Synopsys, Inc. today announced it has signed a definitive agreement to acquire Codenomicon. The additional talent, technology and products will expand Synopsys’ presence in the software security market segment and extend the Coverity quality and security platform to help software developers throughout various organizations quickly find and fix security vulnerabilities and protect applications from security attacks.
Based in Finland, Codenomicon Oy is well-known and highly respected in the global software security world with a focus on software embedded in chips and devices. Its customer base includes some of the world’s leading organizations in telecommunications, finance, manufacturing, software development, healthcare, automotive and government agencies. A team of security engineers at Codenomicon independently discovered the infamous Heartbleed bug while improving a feature in their security testing tools and reported it to the National Cyber Security Centre in Finland (NCSC-FI). A Codenomicon engineer is credited with naming the bug.
“Businesses are increasingly concerned about the security of their applications and protecting customer data. Adding the Internet of Things to the mix increases the complexity of security even further. During the past 15 months, the world was hit by major security breaches such as Heartbleed, Shellshock, etc.,” said Chi-Foon Chan, president and co-CEO of Synopsys. “By combining the Coverity platform with the Codenomicon product suite, Synopsys will expand its reach to provide a more robust software security solution with a full set of tools to help ensure the integrity, privacy and safety of an organization’s most critical software applications.”
Codenomicon’s solutions will help Synopsys deliver a more comprehensive security offering for the software development lifecycle by adding its Defensics tool for file and protocol fuzz testing, and its AppCheck tool for software composition analysis and vulnerability assessment.
The Codenomicon Defensics tool used to discover the Heartbleed bug automatically tests the target system for unknown vulnerabilities, helping developers find and fix them before a product goes to market. It is a systematic solution to make systems more robust, harden them against cyber-attacks and mitigate the risk of 0-day vulnerabilities.
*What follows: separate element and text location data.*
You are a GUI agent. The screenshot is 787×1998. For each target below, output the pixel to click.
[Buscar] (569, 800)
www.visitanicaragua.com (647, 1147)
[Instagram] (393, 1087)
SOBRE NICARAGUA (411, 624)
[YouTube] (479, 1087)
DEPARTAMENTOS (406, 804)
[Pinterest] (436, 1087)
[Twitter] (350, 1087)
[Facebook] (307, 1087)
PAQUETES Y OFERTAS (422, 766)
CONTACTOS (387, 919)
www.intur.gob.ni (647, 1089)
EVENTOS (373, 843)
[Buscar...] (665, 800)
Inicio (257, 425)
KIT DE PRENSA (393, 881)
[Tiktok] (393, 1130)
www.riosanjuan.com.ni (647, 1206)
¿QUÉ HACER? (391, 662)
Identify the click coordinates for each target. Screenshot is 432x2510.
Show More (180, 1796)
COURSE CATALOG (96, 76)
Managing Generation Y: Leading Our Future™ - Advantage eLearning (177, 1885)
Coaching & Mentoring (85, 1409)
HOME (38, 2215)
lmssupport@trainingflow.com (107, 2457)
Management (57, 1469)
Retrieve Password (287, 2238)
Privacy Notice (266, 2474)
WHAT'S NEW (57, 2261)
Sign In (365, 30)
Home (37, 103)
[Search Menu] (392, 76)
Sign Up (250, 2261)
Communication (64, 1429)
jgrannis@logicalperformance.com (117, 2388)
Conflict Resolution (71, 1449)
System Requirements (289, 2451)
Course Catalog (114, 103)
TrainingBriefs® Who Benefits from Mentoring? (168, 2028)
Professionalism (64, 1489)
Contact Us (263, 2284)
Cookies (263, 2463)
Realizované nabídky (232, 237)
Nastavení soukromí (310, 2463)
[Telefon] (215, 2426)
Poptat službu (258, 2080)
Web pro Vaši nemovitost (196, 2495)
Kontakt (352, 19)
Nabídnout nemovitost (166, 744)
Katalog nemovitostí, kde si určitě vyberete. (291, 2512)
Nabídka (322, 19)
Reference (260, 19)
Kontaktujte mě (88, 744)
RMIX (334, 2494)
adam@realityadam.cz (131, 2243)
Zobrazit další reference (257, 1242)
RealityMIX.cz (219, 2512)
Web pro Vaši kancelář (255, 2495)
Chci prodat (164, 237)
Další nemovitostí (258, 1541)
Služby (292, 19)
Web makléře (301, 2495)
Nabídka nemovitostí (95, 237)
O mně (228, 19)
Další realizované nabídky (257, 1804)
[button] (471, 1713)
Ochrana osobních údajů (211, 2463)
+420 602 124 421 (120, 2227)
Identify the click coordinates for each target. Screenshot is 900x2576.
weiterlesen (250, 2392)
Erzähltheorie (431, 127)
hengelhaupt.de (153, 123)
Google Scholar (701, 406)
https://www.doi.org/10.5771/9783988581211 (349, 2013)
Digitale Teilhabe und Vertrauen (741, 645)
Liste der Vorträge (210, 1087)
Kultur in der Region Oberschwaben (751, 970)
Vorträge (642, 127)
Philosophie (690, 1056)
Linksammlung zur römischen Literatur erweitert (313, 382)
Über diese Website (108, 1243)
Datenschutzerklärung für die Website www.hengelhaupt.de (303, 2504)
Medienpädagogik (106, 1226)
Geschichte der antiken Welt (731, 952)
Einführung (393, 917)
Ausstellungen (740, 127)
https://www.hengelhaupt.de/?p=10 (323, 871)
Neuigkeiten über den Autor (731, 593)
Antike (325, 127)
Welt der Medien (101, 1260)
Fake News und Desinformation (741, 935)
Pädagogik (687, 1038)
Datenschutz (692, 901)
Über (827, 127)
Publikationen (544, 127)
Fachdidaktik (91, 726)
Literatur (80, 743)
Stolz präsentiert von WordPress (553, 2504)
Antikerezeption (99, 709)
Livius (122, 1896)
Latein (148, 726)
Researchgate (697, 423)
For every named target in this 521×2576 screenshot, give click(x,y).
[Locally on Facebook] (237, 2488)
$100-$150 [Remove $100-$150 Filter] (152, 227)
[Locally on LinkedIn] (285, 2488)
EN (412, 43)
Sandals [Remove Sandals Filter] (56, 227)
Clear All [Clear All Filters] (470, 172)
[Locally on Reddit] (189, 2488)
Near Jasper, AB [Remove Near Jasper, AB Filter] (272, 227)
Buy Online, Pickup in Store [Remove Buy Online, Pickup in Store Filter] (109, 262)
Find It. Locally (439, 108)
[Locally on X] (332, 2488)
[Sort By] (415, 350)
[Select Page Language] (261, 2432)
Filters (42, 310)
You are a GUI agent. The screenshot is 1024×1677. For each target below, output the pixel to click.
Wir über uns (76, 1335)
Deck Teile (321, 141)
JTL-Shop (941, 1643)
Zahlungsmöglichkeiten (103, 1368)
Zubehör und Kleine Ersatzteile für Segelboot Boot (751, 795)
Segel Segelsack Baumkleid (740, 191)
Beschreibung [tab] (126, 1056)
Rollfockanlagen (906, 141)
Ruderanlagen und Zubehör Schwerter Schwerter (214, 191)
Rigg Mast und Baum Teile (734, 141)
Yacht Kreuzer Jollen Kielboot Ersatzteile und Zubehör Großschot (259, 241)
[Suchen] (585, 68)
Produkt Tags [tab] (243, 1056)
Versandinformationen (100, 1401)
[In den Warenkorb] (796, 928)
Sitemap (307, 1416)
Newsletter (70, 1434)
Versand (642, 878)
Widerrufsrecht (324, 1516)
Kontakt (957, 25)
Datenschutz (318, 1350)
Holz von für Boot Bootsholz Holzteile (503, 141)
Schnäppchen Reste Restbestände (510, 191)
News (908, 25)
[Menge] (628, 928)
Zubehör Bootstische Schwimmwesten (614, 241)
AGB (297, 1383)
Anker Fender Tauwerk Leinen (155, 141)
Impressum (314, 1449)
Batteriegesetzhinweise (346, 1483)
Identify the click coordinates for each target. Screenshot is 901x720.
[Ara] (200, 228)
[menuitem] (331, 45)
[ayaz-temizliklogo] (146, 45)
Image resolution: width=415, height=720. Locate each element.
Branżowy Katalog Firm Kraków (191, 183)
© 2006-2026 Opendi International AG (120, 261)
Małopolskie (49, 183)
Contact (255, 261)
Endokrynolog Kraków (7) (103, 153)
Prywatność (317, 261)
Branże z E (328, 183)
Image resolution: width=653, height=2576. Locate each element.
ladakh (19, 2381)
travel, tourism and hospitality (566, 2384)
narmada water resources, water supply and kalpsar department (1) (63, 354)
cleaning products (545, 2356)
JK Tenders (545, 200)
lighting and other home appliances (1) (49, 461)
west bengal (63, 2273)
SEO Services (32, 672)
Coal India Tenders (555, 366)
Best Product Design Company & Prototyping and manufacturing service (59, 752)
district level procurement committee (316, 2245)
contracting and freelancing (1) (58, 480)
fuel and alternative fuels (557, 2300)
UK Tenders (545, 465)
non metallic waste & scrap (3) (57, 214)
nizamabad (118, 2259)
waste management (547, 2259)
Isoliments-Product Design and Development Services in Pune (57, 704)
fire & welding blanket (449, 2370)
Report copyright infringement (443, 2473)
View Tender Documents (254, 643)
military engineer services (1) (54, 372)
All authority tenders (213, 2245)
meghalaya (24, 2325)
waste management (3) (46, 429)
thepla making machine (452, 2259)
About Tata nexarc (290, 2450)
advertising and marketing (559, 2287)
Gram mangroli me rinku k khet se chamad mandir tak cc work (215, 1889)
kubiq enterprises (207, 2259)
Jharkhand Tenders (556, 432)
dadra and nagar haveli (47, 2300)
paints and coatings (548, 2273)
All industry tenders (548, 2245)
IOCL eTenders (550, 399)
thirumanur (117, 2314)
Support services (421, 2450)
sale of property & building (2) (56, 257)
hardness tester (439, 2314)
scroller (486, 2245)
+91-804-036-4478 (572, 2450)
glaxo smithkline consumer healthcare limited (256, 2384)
The Defensics tool also helps expose failed cryptographic checks, privacy leaks or authentication bypass weaknesses. The Defensics tool is heavily used by buyers of Internet-enabled products to validate and verify that procured products meet their stringent security and robustness requirements.
The Codenomicon AppCheck tool adds software composition analysis (SCA) capabilities to the Coverity platform, helping customers reduce risks in third-party and open source components. When using the AppCheck tool, customers are able to obtain a software bill of materials (BOM) for their application portfolios, and identify components with known vulnerabilities.
“Since our inception, Codenomicon has focused on making the world a safer place by giving organizations the visibility and real-time intelligence necessary to effectively protect their software assets against security vulnerabilities,” said Rauli Kaksonen, co-founder of Codenomicon. “By adding our pioneering solutions to Synopsys’ Coverity platform, we can extend these benefits to a broader audience and help reduce risk across a range of industries and applications.”
The terms of the deal, which is not material to Synopsys financials, have not been disclosed. The transaction is subject to customary closing conditions and is expected to close within 30 days.